At the language level, Swift 4.2 brings to completion the work started in 4.1 to implement conditional conformance to generics, which enables the specification of conditions that must be satisfied for a type to conform to a protocol. For example:

extension Array: Equatable where Element: Equatable {
  static func ==(lhs: Array<Element>, rhs: Array<Element>) -> Bool { ... }
}

What Swift 4.2 adds is the possibility of querying a type for conditional conformance at runtime, which crashed when using Swift 4.1, e.g.:


if let array = items as? Equatable { //– safely use == here }

Another useful feature in Swift 4.2 is derived collection of Enum cases, which enables iterating on all cases of an Enum that conforms to the CaseIterable protocol using the .allCases property.

Other improvements to the language include a new API for random number generation and shuffling, better hashing, and type-safe dynamic member lookup.

On the debugging front, Swift compiler now supports #warning and #error directives to flag issues in code.
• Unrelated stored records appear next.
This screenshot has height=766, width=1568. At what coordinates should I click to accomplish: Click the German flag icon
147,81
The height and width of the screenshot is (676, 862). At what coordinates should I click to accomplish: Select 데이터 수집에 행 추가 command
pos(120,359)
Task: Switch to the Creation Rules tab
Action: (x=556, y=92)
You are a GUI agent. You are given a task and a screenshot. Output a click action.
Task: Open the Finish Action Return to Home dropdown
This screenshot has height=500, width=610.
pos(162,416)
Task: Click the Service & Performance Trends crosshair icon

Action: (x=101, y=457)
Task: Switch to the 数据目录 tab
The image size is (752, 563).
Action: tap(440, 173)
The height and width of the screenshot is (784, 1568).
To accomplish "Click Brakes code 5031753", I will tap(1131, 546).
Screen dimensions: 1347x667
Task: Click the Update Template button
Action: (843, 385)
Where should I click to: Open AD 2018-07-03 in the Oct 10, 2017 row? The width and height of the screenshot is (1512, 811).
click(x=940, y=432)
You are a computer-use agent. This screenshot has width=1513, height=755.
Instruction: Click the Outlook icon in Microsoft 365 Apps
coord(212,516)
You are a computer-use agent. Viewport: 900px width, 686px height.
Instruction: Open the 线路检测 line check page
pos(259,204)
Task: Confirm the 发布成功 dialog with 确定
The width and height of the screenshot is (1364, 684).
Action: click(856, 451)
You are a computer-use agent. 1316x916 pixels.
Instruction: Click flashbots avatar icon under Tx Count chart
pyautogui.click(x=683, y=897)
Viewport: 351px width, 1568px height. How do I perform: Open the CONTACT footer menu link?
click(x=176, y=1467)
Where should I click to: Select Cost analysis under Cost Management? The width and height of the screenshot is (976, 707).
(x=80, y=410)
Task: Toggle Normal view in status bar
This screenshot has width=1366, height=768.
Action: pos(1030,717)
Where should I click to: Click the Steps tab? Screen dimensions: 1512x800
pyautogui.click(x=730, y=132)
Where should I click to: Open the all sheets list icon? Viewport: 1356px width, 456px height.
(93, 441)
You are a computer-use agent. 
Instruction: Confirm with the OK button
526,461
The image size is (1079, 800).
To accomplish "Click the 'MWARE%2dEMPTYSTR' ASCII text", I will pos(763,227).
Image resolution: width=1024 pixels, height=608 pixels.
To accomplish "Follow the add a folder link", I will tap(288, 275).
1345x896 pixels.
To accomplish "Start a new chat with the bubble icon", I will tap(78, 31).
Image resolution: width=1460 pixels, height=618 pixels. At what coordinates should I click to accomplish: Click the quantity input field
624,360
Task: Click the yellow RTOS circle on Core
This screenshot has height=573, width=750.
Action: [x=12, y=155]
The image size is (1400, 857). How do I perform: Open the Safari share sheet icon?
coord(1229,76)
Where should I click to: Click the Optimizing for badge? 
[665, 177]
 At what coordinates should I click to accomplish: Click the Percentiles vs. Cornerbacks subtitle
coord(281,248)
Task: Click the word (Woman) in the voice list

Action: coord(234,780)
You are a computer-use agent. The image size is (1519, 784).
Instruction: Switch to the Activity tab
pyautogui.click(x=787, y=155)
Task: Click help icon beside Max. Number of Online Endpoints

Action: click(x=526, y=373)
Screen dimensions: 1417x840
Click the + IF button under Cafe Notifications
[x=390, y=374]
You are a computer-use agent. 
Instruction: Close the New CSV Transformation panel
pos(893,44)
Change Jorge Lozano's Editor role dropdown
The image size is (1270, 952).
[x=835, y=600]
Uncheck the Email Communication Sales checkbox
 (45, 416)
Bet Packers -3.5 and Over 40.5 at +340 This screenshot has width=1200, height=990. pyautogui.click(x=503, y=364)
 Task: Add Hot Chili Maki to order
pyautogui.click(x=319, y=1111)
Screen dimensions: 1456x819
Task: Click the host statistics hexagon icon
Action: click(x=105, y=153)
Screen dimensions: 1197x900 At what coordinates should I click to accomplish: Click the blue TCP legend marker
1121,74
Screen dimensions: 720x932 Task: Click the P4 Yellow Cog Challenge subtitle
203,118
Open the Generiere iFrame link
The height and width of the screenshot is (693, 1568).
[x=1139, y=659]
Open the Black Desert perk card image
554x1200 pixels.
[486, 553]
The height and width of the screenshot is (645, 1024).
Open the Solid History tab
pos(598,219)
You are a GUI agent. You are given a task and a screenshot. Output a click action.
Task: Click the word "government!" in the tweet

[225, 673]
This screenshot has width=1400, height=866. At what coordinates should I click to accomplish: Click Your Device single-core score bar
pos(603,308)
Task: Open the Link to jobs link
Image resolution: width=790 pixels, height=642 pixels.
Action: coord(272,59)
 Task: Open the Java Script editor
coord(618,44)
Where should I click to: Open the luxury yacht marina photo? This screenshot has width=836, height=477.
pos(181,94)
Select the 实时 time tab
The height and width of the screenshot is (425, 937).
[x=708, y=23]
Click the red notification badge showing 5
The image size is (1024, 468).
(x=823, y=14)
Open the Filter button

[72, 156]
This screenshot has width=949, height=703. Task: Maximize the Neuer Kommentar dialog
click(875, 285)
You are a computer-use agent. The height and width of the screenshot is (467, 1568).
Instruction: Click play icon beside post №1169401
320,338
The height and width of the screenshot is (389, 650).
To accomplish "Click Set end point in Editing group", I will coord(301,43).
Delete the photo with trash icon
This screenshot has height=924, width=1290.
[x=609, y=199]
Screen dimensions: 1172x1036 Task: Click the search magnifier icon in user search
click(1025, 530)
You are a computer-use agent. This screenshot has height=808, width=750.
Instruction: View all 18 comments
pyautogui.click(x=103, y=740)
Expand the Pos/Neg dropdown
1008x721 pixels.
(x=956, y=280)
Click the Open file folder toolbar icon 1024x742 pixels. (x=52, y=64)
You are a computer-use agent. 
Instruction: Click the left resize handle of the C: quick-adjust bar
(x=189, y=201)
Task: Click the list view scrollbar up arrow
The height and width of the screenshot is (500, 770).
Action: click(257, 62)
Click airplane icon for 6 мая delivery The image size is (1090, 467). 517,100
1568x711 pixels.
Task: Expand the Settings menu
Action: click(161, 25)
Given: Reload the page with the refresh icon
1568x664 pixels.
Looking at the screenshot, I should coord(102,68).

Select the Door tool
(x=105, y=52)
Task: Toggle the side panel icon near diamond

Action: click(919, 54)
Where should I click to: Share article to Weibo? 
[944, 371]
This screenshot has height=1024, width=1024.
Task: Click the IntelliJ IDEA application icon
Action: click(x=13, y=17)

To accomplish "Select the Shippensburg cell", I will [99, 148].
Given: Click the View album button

For example:

#warning("Unsafe operation")
#error("Prodive your credentials here")

Kremenek also highlighted improved compiler performance thanks to batch mode compilation and improved runtime performance thanks to a change in calling convention for retain/release cycle.

On a different note, iOS developer Javier Soto tweeted:

A year later, and Swift 4.2 shipped with a ship-stopper KVO bug still unresolved. Don’t use the Swift KVO syntax in an iOS app unless you want random crashes.

Specifically, the bug may be triggered when the KVO keyPathsForValuesAffectingValue method is run on a background thread while the main thread is attempting to register an observer, e.g. to update an UI element.

For all affected developers, PMKVObserver provides a safe, strongly-typed alternative to Swift 4 KVO syntax.

Swift 4.2 is source-compatible with Swift 4 and 3 and is included in Xcode 10. Migration from previous versions is eased through the Swift Migrator tool.

You can get a full overview of what’s new in Swift 4 in the 40-minute presentation Apple gave at WWDC 2018 and more details in the official announcement. A great resource to start learning the new features in Swift 4.2 is Ole Begemann’s Swift 4.2 playground.